Stored data entries:
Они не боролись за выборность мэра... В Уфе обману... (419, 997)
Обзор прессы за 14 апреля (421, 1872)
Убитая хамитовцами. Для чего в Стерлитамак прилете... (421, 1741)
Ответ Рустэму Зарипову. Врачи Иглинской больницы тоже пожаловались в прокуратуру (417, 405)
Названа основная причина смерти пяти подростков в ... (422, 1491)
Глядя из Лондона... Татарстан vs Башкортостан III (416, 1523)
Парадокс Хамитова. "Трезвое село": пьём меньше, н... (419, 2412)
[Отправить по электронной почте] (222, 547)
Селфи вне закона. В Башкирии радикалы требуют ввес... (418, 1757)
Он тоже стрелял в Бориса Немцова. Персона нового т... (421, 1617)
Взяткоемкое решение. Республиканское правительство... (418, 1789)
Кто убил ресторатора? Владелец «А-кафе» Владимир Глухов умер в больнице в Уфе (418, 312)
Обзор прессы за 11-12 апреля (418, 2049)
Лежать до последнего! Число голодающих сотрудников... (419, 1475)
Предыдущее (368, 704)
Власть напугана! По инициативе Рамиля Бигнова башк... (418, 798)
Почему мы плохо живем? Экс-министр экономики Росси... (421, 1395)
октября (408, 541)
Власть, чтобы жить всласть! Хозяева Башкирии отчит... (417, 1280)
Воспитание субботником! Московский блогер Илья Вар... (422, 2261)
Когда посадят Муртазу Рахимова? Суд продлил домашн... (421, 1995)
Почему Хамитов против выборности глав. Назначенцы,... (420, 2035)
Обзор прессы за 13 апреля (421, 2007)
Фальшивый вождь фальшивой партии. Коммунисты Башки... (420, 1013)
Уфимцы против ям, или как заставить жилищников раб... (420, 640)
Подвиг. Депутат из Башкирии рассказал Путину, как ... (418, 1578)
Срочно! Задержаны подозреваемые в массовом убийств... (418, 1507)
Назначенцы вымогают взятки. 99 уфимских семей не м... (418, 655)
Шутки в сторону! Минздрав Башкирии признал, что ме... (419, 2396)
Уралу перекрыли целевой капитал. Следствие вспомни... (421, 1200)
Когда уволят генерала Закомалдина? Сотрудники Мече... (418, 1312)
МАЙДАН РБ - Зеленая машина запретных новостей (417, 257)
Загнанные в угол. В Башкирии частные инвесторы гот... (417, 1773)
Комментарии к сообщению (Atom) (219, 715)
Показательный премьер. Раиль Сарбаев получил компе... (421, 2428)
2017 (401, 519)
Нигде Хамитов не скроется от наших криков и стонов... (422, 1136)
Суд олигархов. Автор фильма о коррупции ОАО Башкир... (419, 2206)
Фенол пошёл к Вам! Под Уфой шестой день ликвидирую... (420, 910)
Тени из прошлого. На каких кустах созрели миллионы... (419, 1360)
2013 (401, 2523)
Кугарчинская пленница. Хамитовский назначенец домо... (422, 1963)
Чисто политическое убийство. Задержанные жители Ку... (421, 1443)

Exercise: The task requires an exact transcription of all the data.

Answer space:
Они не боролись за выборность мэра... В Уфе обману... (419, 997)
Обзор прессы за 14 апреля (421, 1872)
Убитая хамитовцами. Для чего в Стерлитамак прилете... (421, 1741)
Ответ Рустэму Зарипову. Врачи Иглинской больницы тоже пожаловались в прокуратуру (417, 405)
Названа основная причина смерти пяти подростков в ... (422, 1491)
Глядя из Лондона... Татарстан vs Башкортостан III (416, 1523)
Парадокс Хамитова. "Трезвое село": пьём меньше, н... (419, 2412)
[Отправить по электронной почте] (222, 547)
Селфи вне закона. В Башкирии радикалы требуют ввес... (418, 1757)
Он тоже стрелял в Бориса Немцова. Персона нового т... (421, 1617)
Взяткоемкое решение. Республиканское правительство... (418, 1789)
Кто убил ресторатора? Владелец «А-кафе» Владимир Глухов умер в больнице в Уфе (418, 312)
Обзор прессы за 11-12 апреля (418, 2049)
Лежать до последнего! Число голодающих сотрудников... (419, 1475)
Предыдущее (368, 704)
Власть напугана! По инициативе Рамиля Бигнова башк... (418, 798)
Почему мы плохо живем? Экс-министр экономики Росси... (421, 1395)
октября (408, 541)
Власть, чтобы жить всласть! Хозяева Башкирии отчит... (417, 1280)
Воспитание субботником! Московский блогер Илья Вар... (422, 2261)
Когда посадят Муртазу Рахимова? Суд продлил домашн... (421, 1995)
Почему Хамитов против выборности глав. Назначенцы,... (420, 2035)
Обзор прессы за 13 апреля (421, 2007)
Фальшивый вождь фальшивой партии. Коммунисты Башки... (420, 1013)
Уфимцы против ям, или как заставить жилищников раб... (420, 640)
Подвиг. Депутат из Башкирии рассказал Путину, как ... (418, 1578)
Срочно! Задержаны подозреваемые в массовом убийств... (418, 1507)
Назначенцы вымогают взятки. 99 уфимских семей не м... (418, 655)
Шутки в сторону! Минздрав Башкирии признал, что ме... (419, 2396)
Уралу перекрыли целевой капитал. Следствие вспомни... (421, 1200)
Когда уволят генерала Закомалдина? Сотрудники Мече... (418, 1312)
МАЙДАН РБ - Зеленая машина запретных новостей (417, 257)
Загнанные в угол. В Башкирии частные инвесторы гот... (417, 1773)
Комментарии к сообщению (Atom) (219, 715)
Показательный премьер. Раиль Сарбаев получил компе... (421, 2428)
2017 (401, 519)
Нигде Хамитов не скроется от наших криков и стонов... (422, 1136)
Суд олигархов. Автор фильма о коррупции ОАО Башкир... (419, 2206)
Фенол пошёл к Вам! Под Уфой шестой день ликвидирую... (420, 910)
Тени из прошлого. На каких кустах созрели миллионы... (419, 1360)
2013 (401, 2523)
Кугарчинская пленница. Хамитовский назначенец домо... (422, 1963)
Чисто политическое убийство. Задержанные жители Ку... (421, 1443)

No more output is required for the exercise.